Vers 23h00, MacArthur a convoqué une conférence de presse pour justifier ses actions. "Si le président n'avait pas agi aujourd'hui, s'il avait laissé cette chose se poursuivre pendant vingt-quatre heures de plus, il aurait été confronté à une situation grave qui aurait provoqué une véritable bataille", a déclaré MacArthur aux journalistes. «S'il avait laissé tomber une autre semaine, je pense que les institutions de notre gouvernement auraient été gravement menacées.»

Au cours des jours suivants, les journaux et les actualités (diffusés dans les salles de cinéma) ont montré des images graphiques de la violence perpétrée contre des soldats autrefois en uniforme (et leurs familles), ceux qui avaient gagné la Première Guerre mondiale, par des militaires en uniforme. Dans les salles de cinéma à travers l'Amérique, l'armée a été hué et MacArthur s'est moqué de lui. L'incident n'a fait qu'affaiblir encore davantage les chances du président Hoover de se faire réélire, dans seulement trois mois. Franklin, D. Roosevelt a gagné facilement.

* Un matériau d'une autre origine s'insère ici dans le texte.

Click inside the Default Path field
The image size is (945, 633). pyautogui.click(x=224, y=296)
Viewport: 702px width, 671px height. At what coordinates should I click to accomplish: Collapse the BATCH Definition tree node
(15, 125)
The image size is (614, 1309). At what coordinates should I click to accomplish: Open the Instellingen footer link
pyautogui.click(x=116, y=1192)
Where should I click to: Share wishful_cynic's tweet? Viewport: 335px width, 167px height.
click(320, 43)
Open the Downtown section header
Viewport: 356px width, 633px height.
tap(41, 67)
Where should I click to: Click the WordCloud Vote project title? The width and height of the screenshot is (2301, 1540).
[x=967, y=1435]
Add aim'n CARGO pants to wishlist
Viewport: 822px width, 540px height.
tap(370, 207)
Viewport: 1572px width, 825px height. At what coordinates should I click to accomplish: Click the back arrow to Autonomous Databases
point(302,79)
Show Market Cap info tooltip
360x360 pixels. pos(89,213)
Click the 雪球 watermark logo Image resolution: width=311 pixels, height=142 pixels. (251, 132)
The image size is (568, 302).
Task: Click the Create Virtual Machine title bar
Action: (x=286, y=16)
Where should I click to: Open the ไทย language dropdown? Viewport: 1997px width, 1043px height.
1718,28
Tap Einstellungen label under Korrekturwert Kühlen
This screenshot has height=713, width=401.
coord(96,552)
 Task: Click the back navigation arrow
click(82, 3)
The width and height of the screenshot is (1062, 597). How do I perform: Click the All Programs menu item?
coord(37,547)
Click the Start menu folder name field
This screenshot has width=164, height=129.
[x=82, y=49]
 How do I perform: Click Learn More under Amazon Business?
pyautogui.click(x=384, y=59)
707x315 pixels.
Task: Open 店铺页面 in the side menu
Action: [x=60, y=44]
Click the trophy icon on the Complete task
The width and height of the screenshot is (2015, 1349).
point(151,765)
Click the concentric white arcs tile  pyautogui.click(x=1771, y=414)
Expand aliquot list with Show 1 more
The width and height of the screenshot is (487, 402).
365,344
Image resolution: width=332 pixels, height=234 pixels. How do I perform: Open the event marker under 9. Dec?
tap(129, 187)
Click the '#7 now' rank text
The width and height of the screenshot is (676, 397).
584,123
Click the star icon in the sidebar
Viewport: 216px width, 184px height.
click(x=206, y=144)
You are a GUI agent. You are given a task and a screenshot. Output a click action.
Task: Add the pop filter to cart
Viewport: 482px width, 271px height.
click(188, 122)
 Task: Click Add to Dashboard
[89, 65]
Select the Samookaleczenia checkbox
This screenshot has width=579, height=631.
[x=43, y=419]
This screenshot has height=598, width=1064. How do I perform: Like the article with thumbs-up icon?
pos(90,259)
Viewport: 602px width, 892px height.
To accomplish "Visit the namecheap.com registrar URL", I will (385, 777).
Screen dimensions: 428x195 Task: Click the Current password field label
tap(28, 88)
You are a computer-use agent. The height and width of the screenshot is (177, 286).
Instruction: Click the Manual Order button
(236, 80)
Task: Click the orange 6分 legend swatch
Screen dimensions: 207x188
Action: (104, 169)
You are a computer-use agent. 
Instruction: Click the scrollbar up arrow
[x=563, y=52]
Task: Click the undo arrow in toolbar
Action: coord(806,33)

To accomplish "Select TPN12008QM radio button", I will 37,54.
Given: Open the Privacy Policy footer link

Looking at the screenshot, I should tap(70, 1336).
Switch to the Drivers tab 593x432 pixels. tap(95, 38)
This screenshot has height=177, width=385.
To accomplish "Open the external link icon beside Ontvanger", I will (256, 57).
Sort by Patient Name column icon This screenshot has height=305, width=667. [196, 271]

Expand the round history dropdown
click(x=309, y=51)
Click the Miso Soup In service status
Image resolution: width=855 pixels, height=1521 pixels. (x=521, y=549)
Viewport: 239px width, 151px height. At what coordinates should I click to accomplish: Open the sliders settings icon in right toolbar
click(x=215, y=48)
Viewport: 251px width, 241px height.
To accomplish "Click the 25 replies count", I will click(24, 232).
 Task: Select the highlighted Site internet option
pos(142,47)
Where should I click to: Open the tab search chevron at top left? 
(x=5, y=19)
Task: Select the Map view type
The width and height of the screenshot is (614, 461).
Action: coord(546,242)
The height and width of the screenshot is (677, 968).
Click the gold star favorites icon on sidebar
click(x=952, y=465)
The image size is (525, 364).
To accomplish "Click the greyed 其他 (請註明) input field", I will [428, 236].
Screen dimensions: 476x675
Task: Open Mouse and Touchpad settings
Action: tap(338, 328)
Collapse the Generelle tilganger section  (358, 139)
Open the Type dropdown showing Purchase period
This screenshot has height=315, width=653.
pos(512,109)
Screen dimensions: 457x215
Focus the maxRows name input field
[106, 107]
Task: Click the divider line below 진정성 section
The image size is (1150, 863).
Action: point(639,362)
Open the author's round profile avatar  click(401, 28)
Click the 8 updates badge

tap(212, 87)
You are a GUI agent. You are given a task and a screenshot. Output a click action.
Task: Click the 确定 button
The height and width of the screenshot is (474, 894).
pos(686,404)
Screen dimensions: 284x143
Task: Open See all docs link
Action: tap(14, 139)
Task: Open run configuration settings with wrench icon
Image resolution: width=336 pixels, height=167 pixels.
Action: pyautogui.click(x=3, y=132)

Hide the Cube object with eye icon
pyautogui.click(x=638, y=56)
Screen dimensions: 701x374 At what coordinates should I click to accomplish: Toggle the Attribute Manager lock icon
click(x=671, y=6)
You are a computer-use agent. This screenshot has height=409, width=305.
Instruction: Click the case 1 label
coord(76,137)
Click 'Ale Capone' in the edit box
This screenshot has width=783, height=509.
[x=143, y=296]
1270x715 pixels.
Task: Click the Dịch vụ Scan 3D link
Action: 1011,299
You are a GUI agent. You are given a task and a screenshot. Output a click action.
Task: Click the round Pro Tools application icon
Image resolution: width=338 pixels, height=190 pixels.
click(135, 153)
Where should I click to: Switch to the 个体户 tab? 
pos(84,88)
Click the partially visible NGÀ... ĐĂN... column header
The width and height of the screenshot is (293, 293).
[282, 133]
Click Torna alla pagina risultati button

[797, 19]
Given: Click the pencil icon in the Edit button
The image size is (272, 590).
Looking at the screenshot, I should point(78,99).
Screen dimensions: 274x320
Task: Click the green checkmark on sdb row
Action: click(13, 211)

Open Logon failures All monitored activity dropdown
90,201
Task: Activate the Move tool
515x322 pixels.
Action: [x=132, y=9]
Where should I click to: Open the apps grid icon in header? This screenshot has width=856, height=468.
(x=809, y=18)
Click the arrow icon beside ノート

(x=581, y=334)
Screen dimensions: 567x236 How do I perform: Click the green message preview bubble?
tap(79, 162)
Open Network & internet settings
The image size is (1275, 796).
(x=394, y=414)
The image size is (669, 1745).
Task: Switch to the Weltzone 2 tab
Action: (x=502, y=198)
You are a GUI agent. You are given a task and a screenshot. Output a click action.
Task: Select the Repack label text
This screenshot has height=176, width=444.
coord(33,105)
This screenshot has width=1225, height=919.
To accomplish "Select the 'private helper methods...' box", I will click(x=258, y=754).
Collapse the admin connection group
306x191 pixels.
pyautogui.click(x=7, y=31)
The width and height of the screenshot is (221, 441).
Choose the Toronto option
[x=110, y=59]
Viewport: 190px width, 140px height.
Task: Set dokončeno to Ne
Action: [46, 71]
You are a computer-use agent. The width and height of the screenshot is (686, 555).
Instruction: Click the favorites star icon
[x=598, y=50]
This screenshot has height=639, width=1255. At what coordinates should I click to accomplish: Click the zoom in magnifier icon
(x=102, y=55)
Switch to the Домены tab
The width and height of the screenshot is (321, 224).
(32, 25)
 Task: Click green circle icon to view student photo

Pour chacune des quatre années suivantes, les vétérans sont retournés à Washington, D.C., pour réclamer un bonus. Beaucoup d'hommes ont été envoyés dans des camps de réhabilitation dans les clés de la Floride. Le 2 septembre 1935, plusieurs centaines d'entre eux ont été tués dans un ouragan. Le gouvernement a tenté de supprimer la nouvelle, mais l'écrivain Ernest Hemingway était à bord de l'un des premiers bateaux de sauvetage, et il a écrit un article en colère à ce sujet. La résistance au bonus flétrit. Enfin, en 1936, les anciens combattants ont reçu leur bonus.